Requirement
Summarize the text about northern Manitoba medical travel subsidies in two sentences.

Text passage

== Segment start ==

Escorts who are medically required to accompany northern Manitoba patients on flights will still be able to buy airfare at a reduced rate.
This key point of clarification from the PC government allays fears that northern residents who are unfit to fly to Winnipeg alone might be denied assistance.
Under a provincial program, northern residents who must go to Winnipeg for non-urgent medical reasons, such as specialist appointments, receive a subsidy for travel by bus or private vehicle. Subsidies for bus fare are also offered to authorized escorts of the patient.
Patients who pay $75 out of pocket can upgrade from land travel to a commercial flight – a small fraction of the standard cost of an airline ticket.
If a physician deems an escort to be medically necessary, the escort
will also have this option, said Manitoba
Health spokeswoman Amy McGuinness.
McGuinness recently told The Reminder that “the flight upgrade option will no longer be available for escorts,” but it was not made clear until now that medically necessary escorts will still enjoy subsidized airfare.
The province has long subsidized land and air travel under its Northern Patient Transportation Program (NPTP).
McGuinness said no changes are being made to NPTP, as the province is “simply enforcing the current policy.”
Authorized patients and escorts will continue to be eligible for land travel subsidies, she said.
Offering airfare subsidies only to medically necessary escorts is expected to save the health care system about $1 million a year, according to the province.
The province has yet to release a time frame for eliminating airfare subsidies when an escort is not deemed medically necessary.
Meanwhile, the PC government is scrapping an initiative designed to attract doctors to rural and northern Manitoba, promising to replace it with a more effective program.
The Medical Student/Resident Financial Assis-tance Program offers grants to medical students who promise to practise in Manitoba communities outside of Winnipeg that need physicians.

== Segment end ==

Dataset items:
== Segment start ==

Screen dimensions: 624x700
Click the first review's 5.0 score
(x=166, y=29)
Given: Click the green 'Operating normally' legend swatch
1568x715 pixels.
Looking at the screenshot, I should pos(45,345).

== Segment end ==
== Segment start ==

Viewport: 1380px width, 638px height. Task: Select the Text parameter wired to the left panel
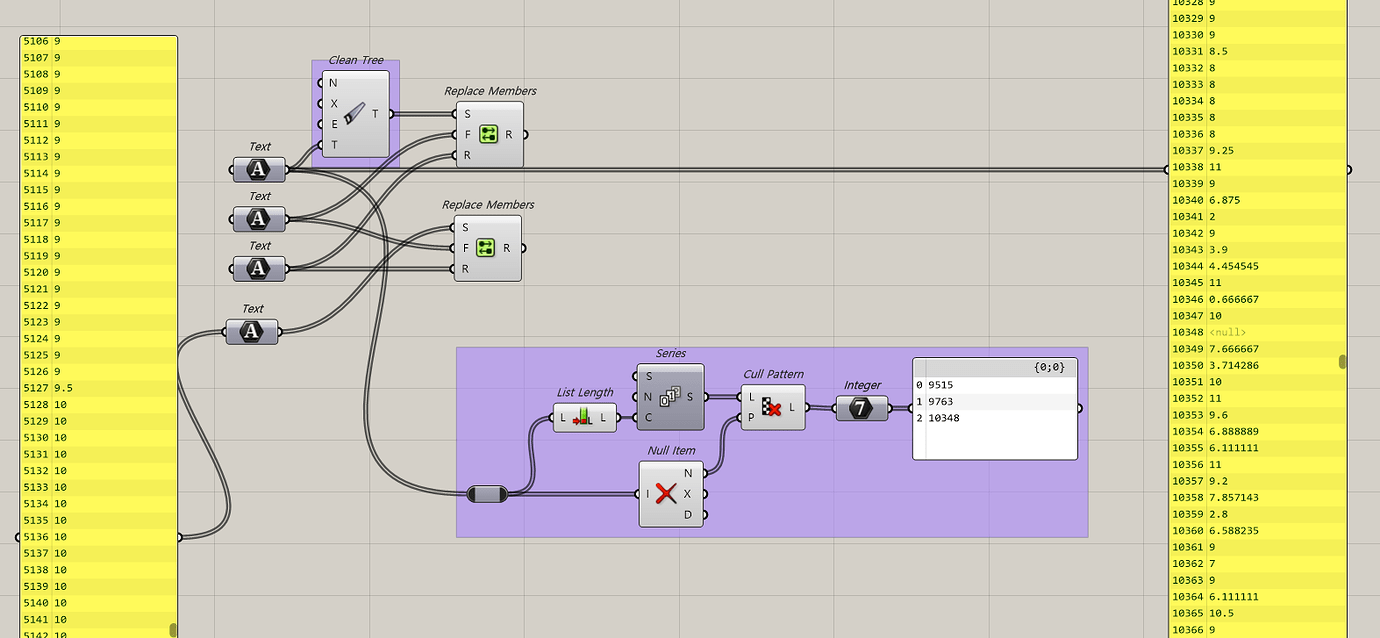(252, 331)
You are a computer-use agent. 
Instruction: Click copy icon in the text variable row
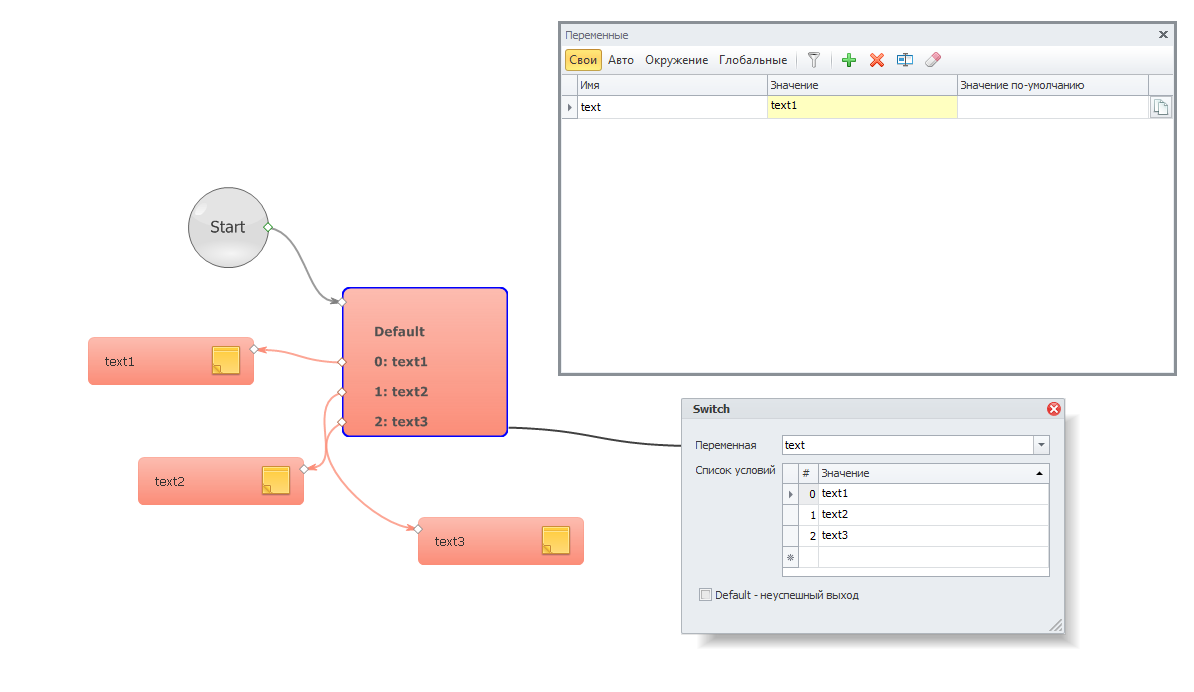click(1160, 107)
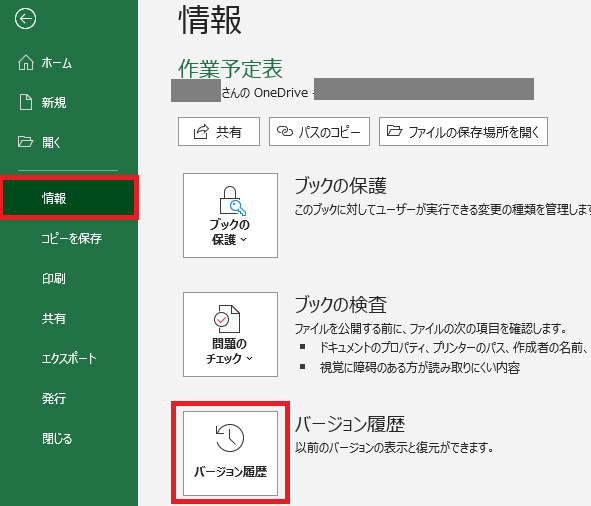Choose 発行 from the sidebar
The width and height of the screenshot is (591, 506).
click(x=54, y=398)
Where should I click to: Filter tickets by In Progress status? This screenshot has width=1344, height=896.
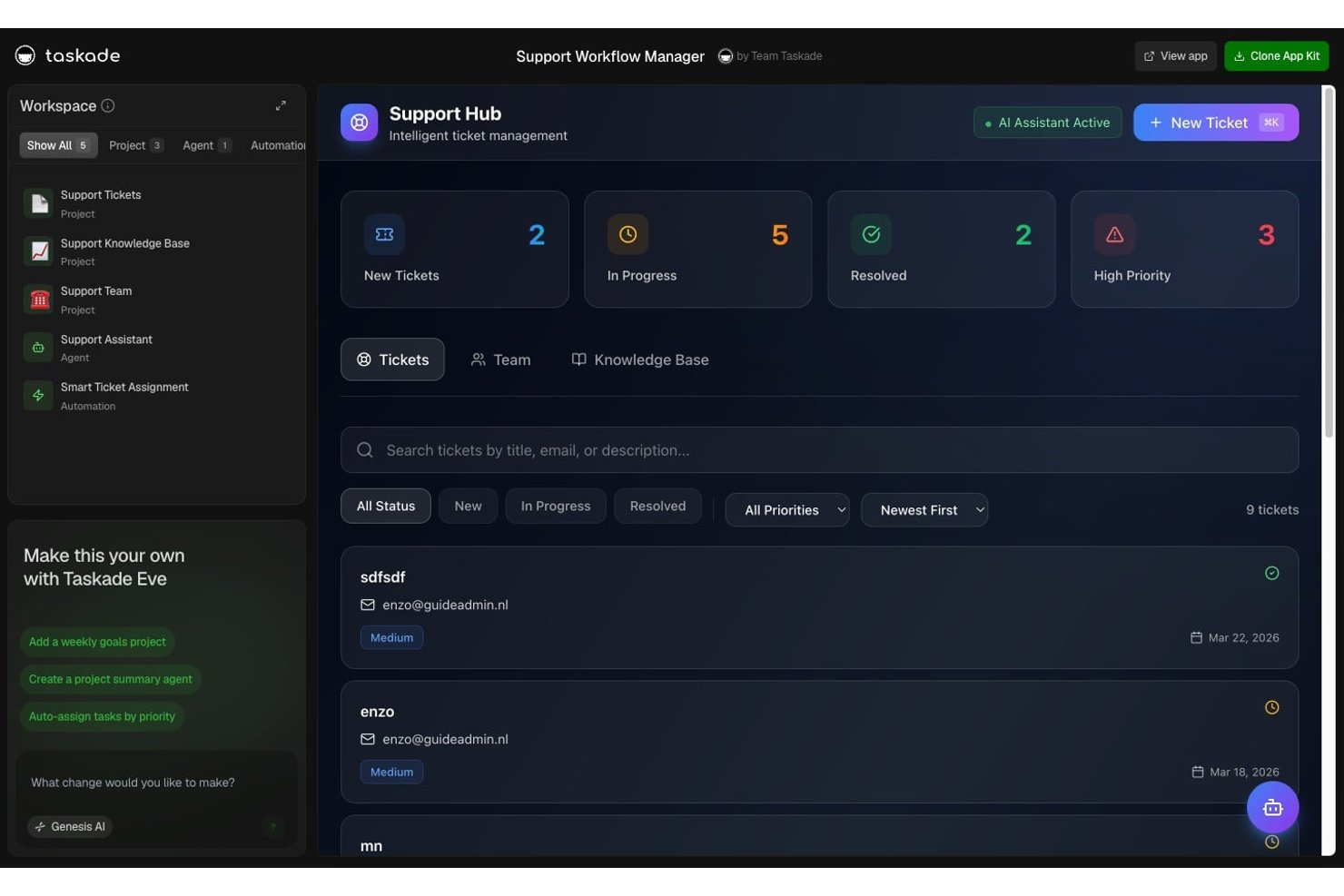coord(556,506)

== Segment end ==

Result of the task
Manitoba Health has clarified that escorts a physician deems medically necessary will still be able to upgrade to subsidized airfare under the Northern Patient Transportation Program. Airfare subsidies for escorts who are not medically necessary are being eliminated, which the province expects to save about $1 million a year, while authorized patients and escorts remain eligible for land travel subsidies.